The safest, but costliest, method is to leave money to a Special Needs Trust (often also called a Supplemental Needs Trust or SNT). An SNT is a type of trust that can pay for those things that will improve your disabled loved ones' quality of life, but is not considered a countable asset when determining SSI, Medicaid or most other public benefits. If the disabled person's own money is put in an SNT, then Medicaid must usually be "paid-back" from any funds remaining in the SNT when the disabled person dies. However, if the SNT is not funded by the disabled person, then Medicaid is not entitled to receive any of the funds remaining in the SNT at death. An SNT is a formal document, and bad things may result (like benefit ineligibility or Medicaid payback) if the SNT is not done correctly.

The newest tool available is an ABLE account. The Achieving a Better Live Experience Act, signed into law in December of 2014, allows states to set up savings accounts for disabled individuals that will not be considered a countable asset for SSI, Medicaid, or other federal benefits. Similar to Roth IRAs, the accounts must be funded with post-tax funds and they grow tax-free, but funds can be withdrawn at any time. The maximum contribution to an ABLE account is $14,000 per year, and it wont be considered an asset for SSI until the account grows to over $100,000. Only one ABLE account per person.

To be eligible for an ABLE account, the person must be under 65 and have had a disability that began before the age of 26. North Carolina has not yet set up ABLE accounts, but citizens are free to set up accounts in the states of Ohio, Nebraska and Tennessee. It doesn't matter whose money is used to fund the ABLE account, but Medicaid will have a claim of payback against any remaining funds at the disabled person's death.
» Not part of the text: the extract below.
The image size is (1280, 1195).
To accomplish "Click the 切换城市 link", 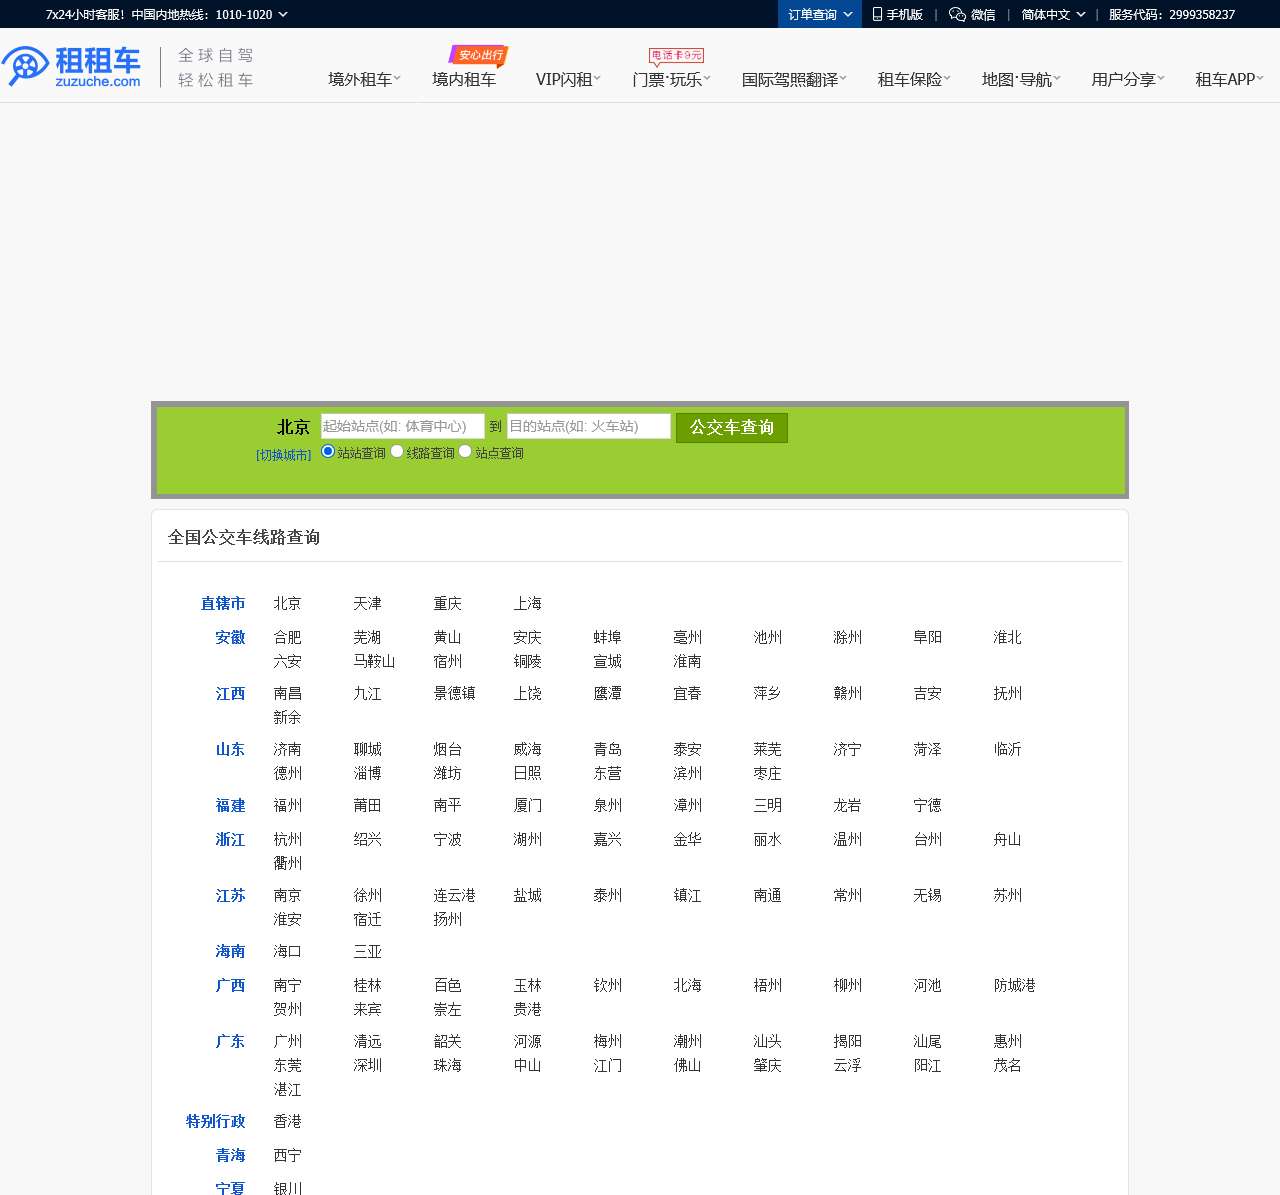I will pyautogui.click(x=283, y=454).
If the disabled person can't manage the funds, that person's parent, guardian or attorney-in-fact can establish the account and have signature authority over the account.

If you wish to provide for a loved one with a disability following your death, I usually recommend creating an SNT. However, if the amount of assets you would leave at your death to your disabled loved one is under $14,000, then an ABLE account would allow you to cost-effectively provide for your loved one without jeopardizing eligibility for public benefits.